The biggest difference in time in your execution plans is on the top node, the UPDATE itself. This suggests that most of your time is going to IO during the update. You could verify this by turning on track_io_timing and running the queries with EXPLAIN (ANALYZE, BUFFERS)

The different plans are presenting rows to be updated in different orders. One is in trip_id order, and the other is in whichever order they happen to be physically present in in the temp table.

The table being updated seems to have its physical order correlated with the trip_id column, and updating rows in this order leads to efficient IO patterns with read-ahead/sequential reads. While the physical order of the temp table seems to lead to a lot of random reads.

If you can add an order by trip_id to the statement which created the temp table, that might solve the problem for you.

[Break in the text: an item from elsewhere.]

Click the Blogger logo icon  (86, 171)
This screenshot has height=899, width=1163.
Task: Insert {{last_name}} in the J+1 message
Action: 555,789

PostgreSQL does not take the effects of IO ordering into account when planning the UPDATE operation. (Unlike SELECT operations, where it does take them into account). If PostgreSQL were cleverer, it would either realize that one plan produces a more efficient order, or it would interject an explicit sort node between the update and its child node so that the update would get fed rows in ctid order.

You are correct that PostgreSQL does a poor job estimating the selectivity of equality joins on ranges. However, this is only tangentially related to your fundamental problem. A more efficient query on the select portion of your update might accidentally happen to feed rows into the update-proper in a better order, but if so that is mostly down to luck.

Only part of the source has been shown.